Before developing or using user-defined routines in C++, you must set up a build environment. First, ensure that cmake and gcc-8 are installed on your system.

Since version 7.3.2 you will find the C++ SDK installed as part of a full install of s-Server at $SQLSTREAM_HOME/examples/c++sdk/.

For best results you should compile your C++ UDFs, UDXs and UDAs on Centos. SQLstream s-Server is built on Centos and ensuring that Centos is used for user-defined C++ modules ensures that all required libraries will be present, and will use the exact same entry points.

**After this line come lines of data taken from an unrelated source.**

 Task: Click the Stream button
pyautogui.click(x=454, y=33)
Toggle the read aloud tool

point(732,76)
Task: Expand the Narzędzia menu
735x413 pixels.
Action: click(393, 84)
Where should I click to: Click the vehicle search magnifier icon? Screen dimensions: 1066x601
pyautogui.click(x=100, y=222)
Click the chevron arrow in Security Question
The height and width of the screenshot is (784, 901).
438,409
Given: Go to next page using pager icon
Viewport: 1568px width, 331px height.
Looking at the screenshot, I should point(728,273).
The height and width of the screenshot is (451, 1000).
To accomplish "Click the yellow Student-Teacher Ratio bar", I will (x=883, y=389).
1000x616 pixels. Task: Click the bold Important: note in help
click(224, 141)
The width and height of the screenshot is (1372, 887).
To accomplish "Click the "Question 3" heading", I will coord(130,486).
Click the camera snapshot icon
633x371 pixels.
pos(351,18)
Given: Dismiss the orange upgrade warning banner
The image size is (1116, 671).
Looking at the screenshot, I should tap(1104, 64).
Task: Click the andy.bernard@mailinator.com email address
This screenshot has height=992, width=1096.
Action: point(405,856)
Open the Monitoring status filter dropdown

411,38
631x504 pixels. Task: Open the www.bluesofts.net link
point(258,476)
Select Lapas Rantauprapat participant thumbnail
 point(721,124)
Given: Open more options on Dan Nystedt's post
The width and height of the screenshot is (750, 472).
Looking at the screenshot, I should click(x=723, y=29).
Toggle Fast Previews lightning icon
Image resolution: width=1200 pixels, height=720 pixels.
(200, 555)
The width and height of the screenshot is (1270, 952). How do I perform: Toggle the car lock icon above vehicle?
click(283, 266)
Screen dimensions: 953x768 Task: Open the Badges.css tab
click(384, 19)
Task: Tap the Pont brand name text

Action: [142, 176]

Even though your modules are compiled on Centos, they can be deployed and executed on Ubuntu.

On Centos 7.x

yum install scl-utils
yum install devtoolset-8-gcc devtoolset-8-gcc-c++
scl enable devtoolset-8 -- bash
source /opt/rh/devtoolset-8/enable

Install cmake:

yum install cmake

Check gcc version:

which gcc
/opt/rh/devtoolset-8/root/usr/bin/gcc

Permanently enable devtoolset-8 by adding this line to .bash_profile:

echo "source /opt/rh/devtoolset-8/enable" >> ~/.bash_profile

On Ubuntu 20.04

sudo apt-get install cmake gcc-8 g++-8
export CC=/usr/bin/gcc-8
export CXX=/usr/bin/g++-8

Using the C++ SDK with Docker images

NOTE If you are using a SQLstream docker image or VM appliance, this C++ environment is not currently pre-installed. You will need to derive a new image from one of the standard sqlstream/xxx images, and copy the SDK to it.